The city grew slowly in the beginning, while suffering several attacks from Native Americans before it began to prosper as a center for shipbuilding. In later years it emerged as an aristocratic center for the thriving cotton-growing economy of Lowcountry plantations up through the Civil War. Beaufort was ravaged by natural disasters as well as a declining economy after the Civil War. However, it bounced back in the second half of the 20th century, and quickly earned recognition as one of the most livable towns in the United States.

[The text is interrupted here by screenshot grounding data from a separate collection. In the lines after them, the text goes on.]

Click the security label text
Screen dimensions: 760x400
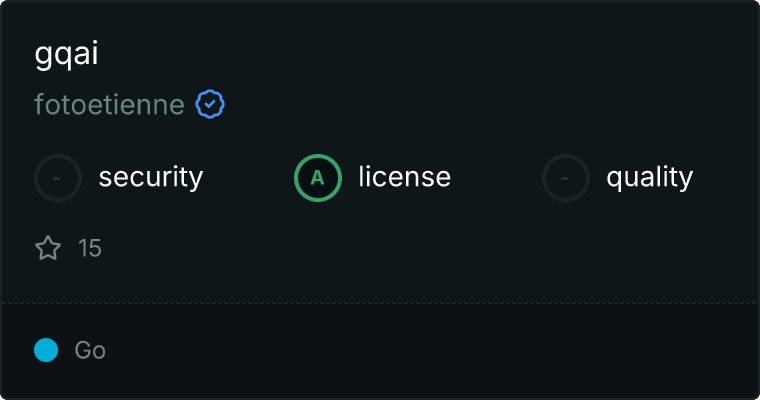[151, 177]
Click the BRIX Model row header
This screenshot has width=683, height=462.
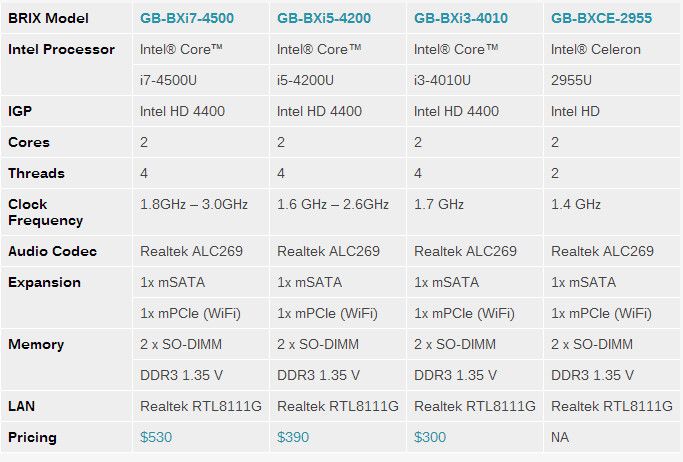click(48, 18)
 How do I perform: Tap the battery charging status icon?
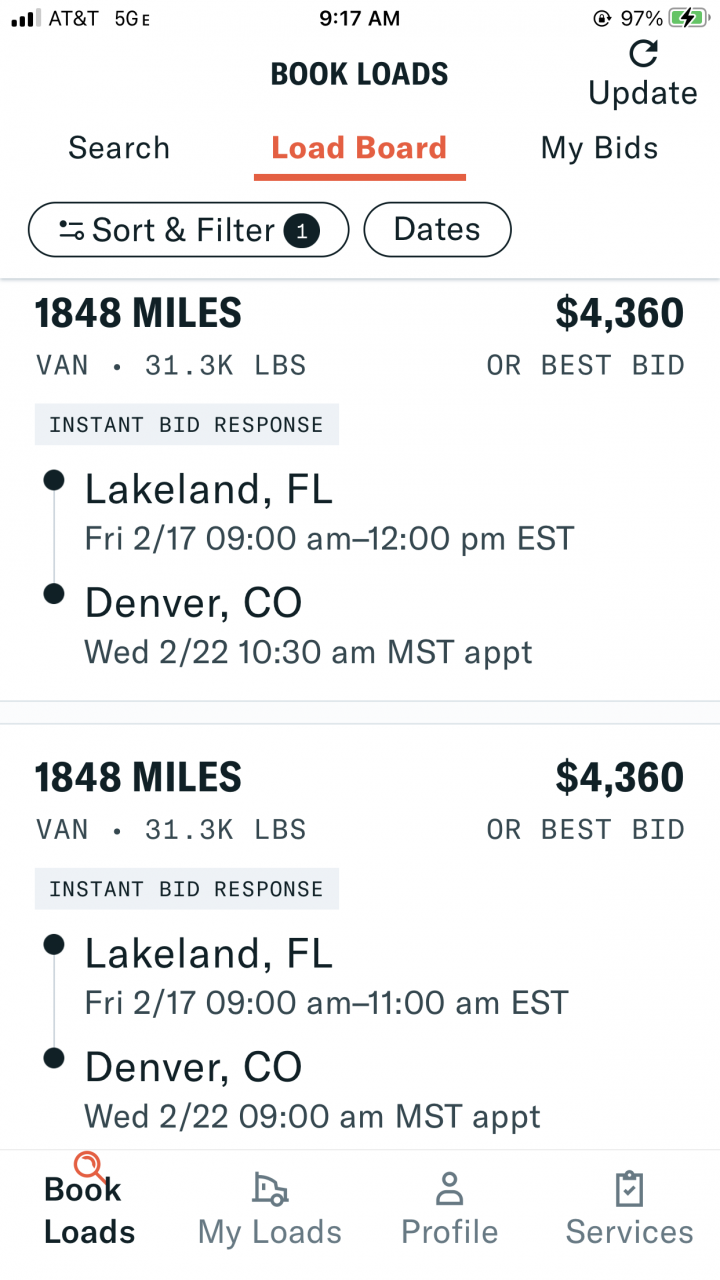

Beaufort's Historic Character
Much of the historic character of Beaufort remains intact today due to dedicated preservation efforts to protect its historic architecture. Many of the South's most magnificent pre-Civil War in-town manions are in Beaufort. They were built in the first half of the 19th century on the strength of the cotton export trade.
In 1711, Beaufort was chartered as the second major settlement in SC, and named after the second Duke of Beaufort, Henry Somerset. Beaufort grew in population and prestige from 1733 onwards with the founding of Georgia as a buffer colony.
The city earned fame for its shipbuilding enterprise, and indigo and rice trade by 1776. In the next century, the impact of the Civil War on Beaufort was huge, with an amphibious attack and eventual occupation of the area made it one of the first communities in Deep South to go in the hands of the Union. However, Beaufort was fortunate to escape much of the turmoil of the Civil Rights era. Jim Crow laws in the city were eased in the 1960s, schools became fully desegregated by 1970, and Beaufort chose its first Afro-American to city council around the same time.